SELECTED TEXT:
# 5D Mark III & EF 50mm f/1.8 II Camera Lens or 1.4



## Realgeni (Mar 11, 2012)

What do you recomend?

1.8 or 1.4?

I am more leaning towards 1.8 since Mark-III had better ISO and also 1.8 is much lower priced compared to 1.4


----------



## stilscream (Mar 11, 2012)

really? you're thinking about putting a $100 lens on a $3500 camera? Spend extra $$ on your lenses and you'll be happy you did. The 35mm f1.4L USM is a great lens on my 7D. FYI.


----------



## Realgeni (Mar 11, 2012)

Well when I a spending $3500/- on the body, I want to take advantge of the power and features of Mark III, but also save money by choosing wisely.

Any better suggestions based on experince with 1.8 and 1.4 would be apprecited, not just based on the price difference.


----------



## thien135 (Mar 11, 2012)

1.4 of course... btw, like the comment above.... invest more money in lens lol


----------



## Fleetie (Mar 11, 2012)

It does seem a little incongruous, or unbalanced, but from what I have read, the 50/1.8 II is an extremely sharp lens once it's stopped down a bit.

It won't give you much OOF blur / bokeh, but if all you want is sharp images at a fixed 50mm, then it should be fine.

FWIW, I use the 50/1.4 and I am very pleased with it. It's quite a fast lens, too, by which I mean that although it's "only" an f/1.4, it actually lets more light through wide-open than my old Olympus Zuiko 50mm f/1.2 lens does! I.e. its T-stop rating must be quite good.

The 50/1.4 has more iris blades than the 5 (IIRC) of the f/1.8. so OOF point light sources will look more round (i.e. better) on the 1.4 than the 1.8. On the 1.8, such OOF blobs are rendered as pentagons, pretty much.


----------



## jrista (Mar 11, 2012)

I would venture that when you reach ultra-wide apertures like that, its not as much about lens speed (you really aren't gaining all that much from 1.8 to 1.4 (2/3rds of a stop under the best of conditions, not factoring in the effects of vignetting). Ultra-wide apertures give you very thin DOF, extra creamy boke, and a often a bit of feature-and focus-softening spherical aberration.

SHORT PROBLEM:
Transcribe the stretch of the 50mm lens thread from "It won't give" through "pentagons, pretty much.".

[Entries giving target coordinates]
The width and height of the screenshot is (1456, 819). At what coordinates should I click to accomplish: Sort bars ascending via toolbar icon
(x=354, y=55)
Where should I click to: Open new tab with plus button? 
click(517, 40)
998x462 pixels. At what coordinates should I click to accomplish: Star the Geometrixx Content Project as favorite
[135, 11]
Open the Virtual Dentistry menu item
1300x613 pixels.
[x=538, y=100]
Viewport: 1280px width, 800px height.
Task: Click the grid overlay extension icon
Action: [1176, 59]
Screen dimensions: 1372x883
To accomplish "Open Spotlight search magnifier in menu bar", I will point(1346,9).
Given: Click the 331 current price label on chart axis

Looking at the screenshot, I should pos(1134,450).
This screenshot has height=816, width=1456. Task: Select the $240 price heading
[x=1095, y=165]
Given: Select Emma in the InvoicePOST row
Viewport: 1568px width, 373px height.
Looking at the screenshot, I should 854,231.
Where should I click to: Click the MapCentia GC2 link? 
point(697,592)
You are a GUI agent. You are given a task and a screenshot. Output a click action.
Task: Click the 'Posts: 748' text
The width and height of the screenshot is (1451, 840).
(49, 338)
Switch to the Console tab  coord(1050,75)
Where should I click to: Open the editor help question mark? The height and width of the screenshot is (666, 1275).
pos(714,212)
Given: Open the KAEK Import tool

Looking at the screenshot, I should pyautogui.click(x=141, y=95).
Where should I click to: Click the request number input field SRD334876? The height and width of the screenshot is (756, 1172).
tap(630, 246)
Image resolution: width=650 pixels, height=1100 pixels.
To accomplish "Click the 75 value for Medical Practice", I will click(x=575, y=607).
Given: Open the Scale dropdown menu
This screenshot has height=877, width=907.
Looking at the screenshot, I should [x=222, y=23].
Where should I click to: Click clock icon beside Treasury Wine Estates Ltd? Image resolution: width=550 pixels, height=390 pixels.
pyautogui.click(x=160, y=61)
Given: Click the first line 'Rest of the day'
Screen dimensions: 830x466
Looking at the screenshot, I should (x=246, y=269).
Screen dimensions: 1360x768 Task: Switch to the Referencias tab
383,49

WORKED SOLUTION:
It won't give you much OOF blur / bokeh, but if all you want is sharp images at a fixed 50mm, then it should be fine.

FWIW, I use the 50/1.4 and I am very pleased with it. It's quite a fast lens, too, by which I mean that although it's "only" an f/1.4, it actually lets more light through wide-open than my old Olympus Zuiko 50mm f/1.2 lens does! I.e. its T-stop rating must be quite good.

The 50/1.4 has more iris blades than the 5 (IIRC) of the f/1.8. so OOF point light sources will look more round (i.e. better) on the 1.4 than the 1.8. On the 1.8, such OOF blobs are rendered as pentagons, pretty much.